Make sure you go through your usual ‘shut down’, such as tidying your desk, cleaning your coffee mug and turning off your computer.
10. Setup a shared Spotify playlist
This might sound like a silly one, but it’s actually hugely helpful at keeping people’s spirits high. Knowing that your team is all listening to the same thing makes you feel more connected to them. Even if you see this as an opportunity to go off-piste and listen to something you actually like, make sure to add your colleagues as friends on Spotify as you’ll be able to see what they’re listening to.
So when someone says ‘what a tune’ on the group chat, you can join in with them.
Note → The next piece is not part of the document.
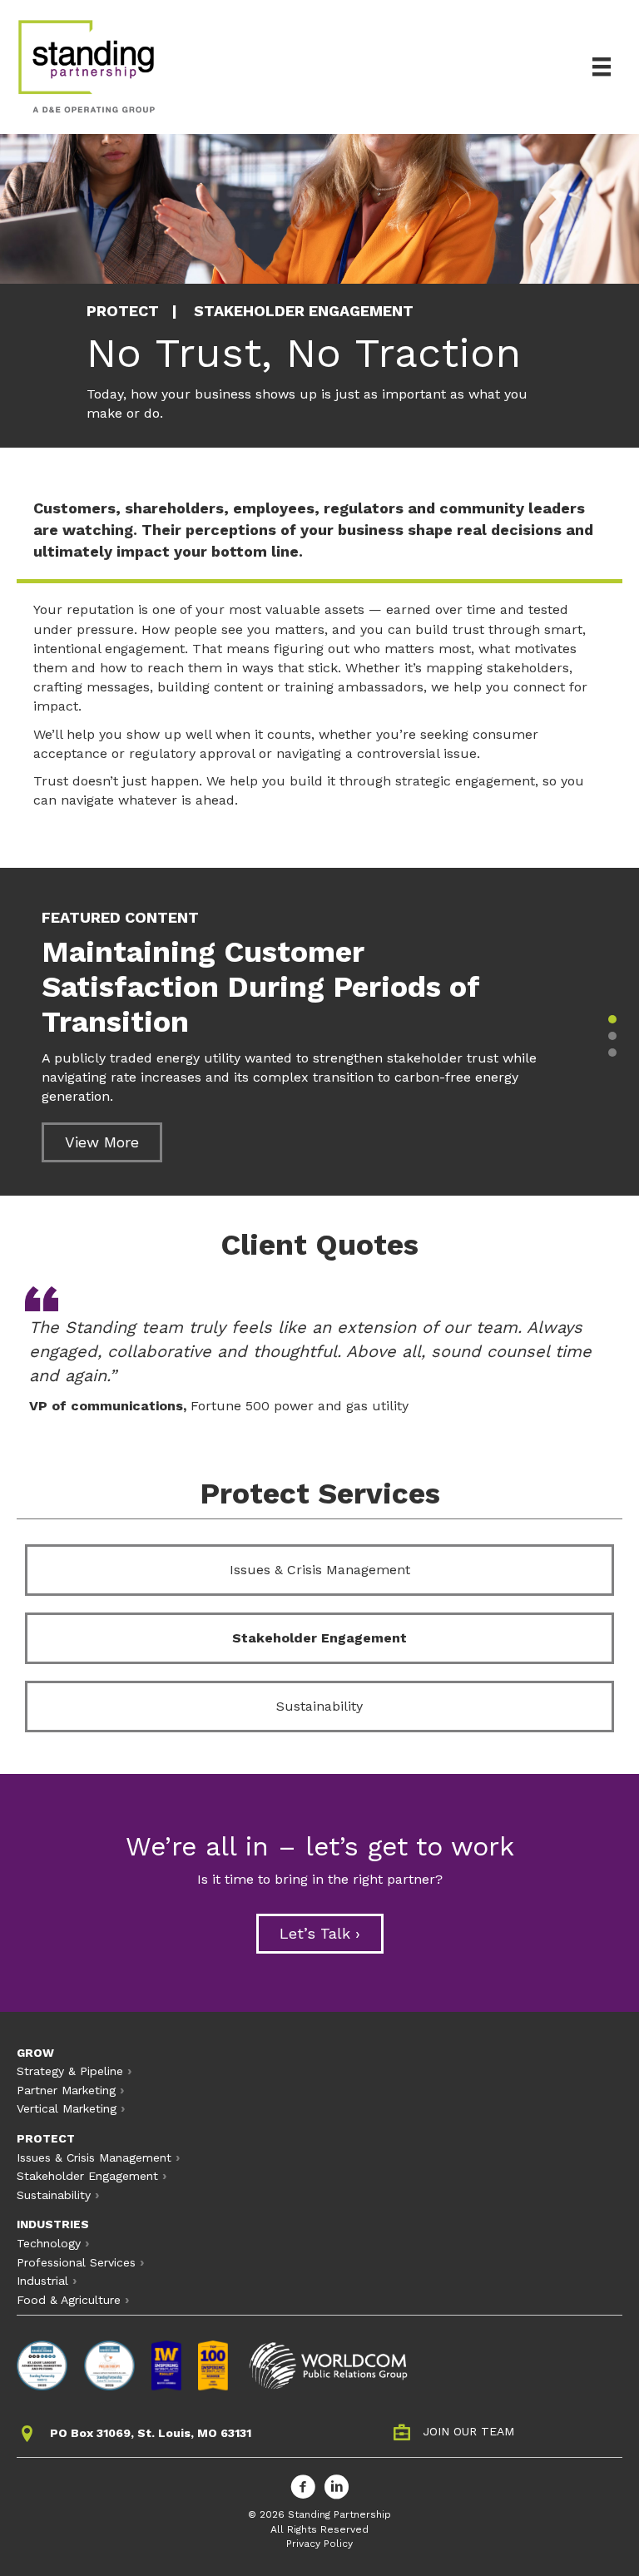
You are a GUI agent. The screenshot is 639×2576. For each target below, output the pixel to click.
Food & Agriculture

Exercise might be a bad word to you, but working from home means you’re going to be less active. It’s vital that you find ways to exercise in and around the home – perhaps it’s an opportunity to finally try out yoga, or maybe it’s time to take on the ‘100 push-ups per day’ challenge (I tried this once, it’s amazing how quickly you’ll get to 100 push-ups if you do ten each time you get up from your desk!).
By moving your body you’ll also be keeping your mind sharp – and you’ll be releasing endorphins at the same time.
12. Don’t lose sight of those around you
It’s easy to get so sucked into working from home that you start to ignore everything else that is happening around you, and to get annoyed if you get interrupted. Remember to take time to engage with your family (or pets) if they’re also stuck at home with you.
But remember to also set boundaries – remind people that you are at work and that you need to focus, but that you do have breaks where you can hang out.